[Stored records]

____________

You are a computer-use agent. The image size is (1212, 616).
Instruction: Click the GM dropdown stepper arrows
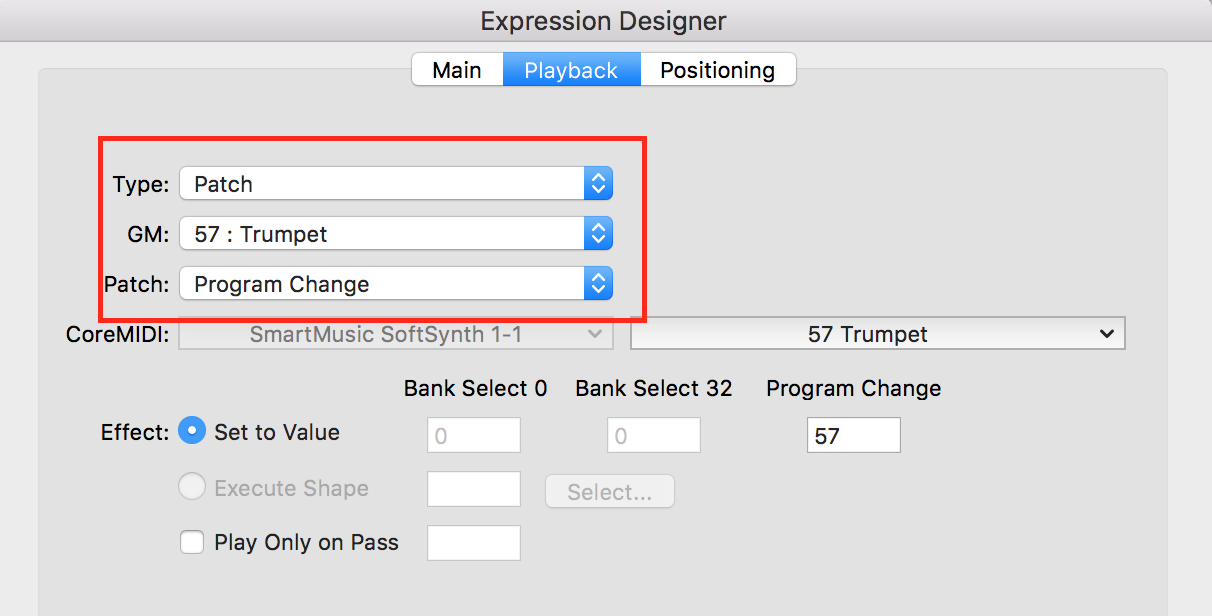[x=598, y=234]
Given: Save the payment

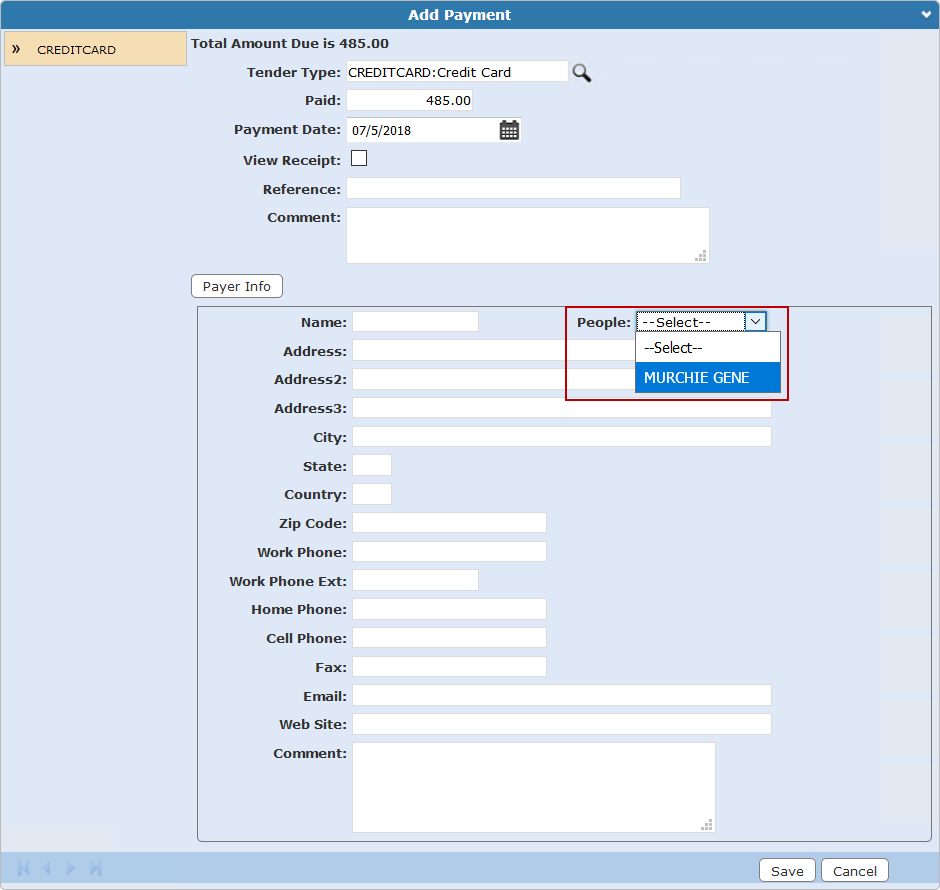Looking at the screenshot, I should click(x=787, y=871).
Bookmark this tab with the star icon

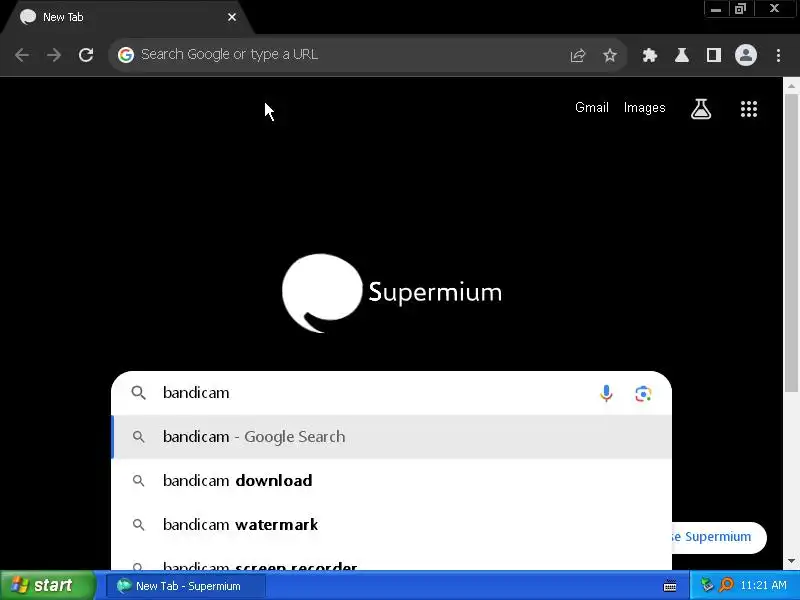coord(610,55)
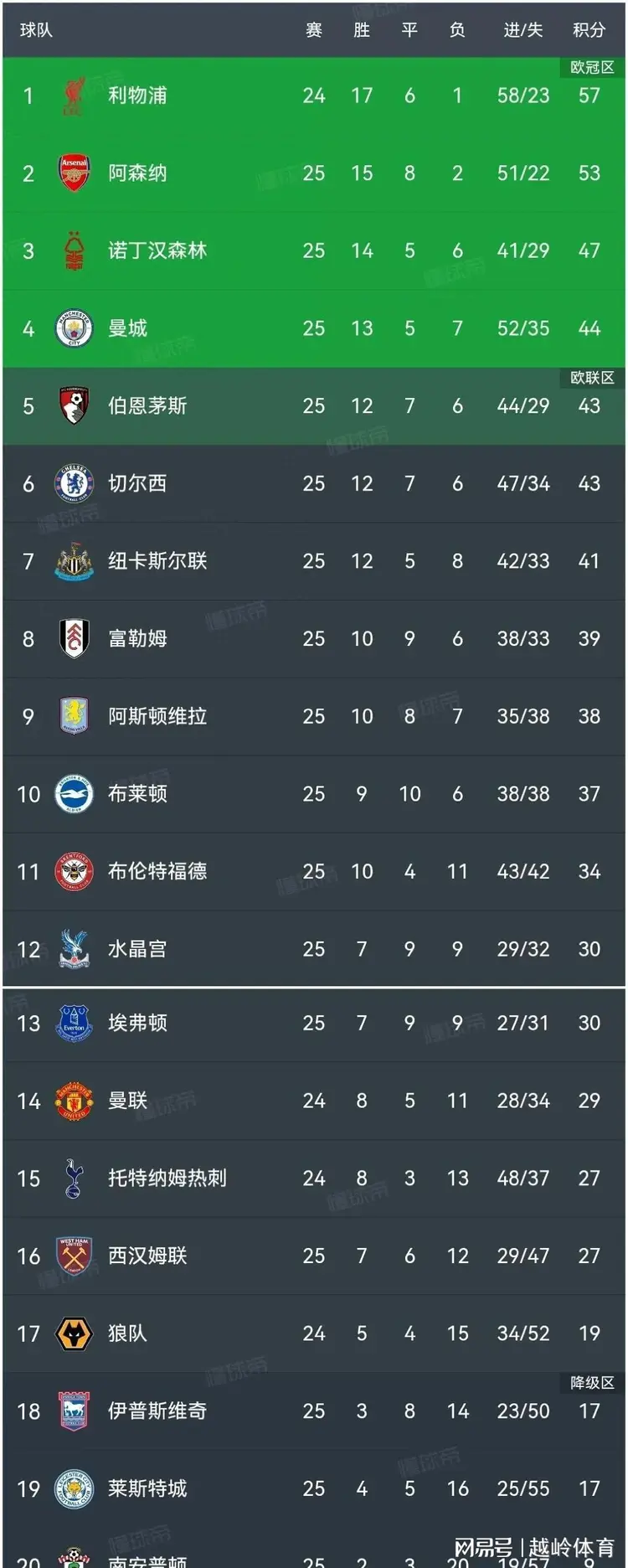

____________

_Task goal:_ Copy every record exactly as it appears, apart from any pictures.

_Response to the exercise:_
You are a computer-use agent. The image size is (1212, 616).
Instruction: Click the GM dropdown stepper arrows
[x=598, y=234]
Given: Save the payment

Looking at the screenshot, I should click(x=787, y=871).
Bookmark this tab with the star icon

coord(610,55)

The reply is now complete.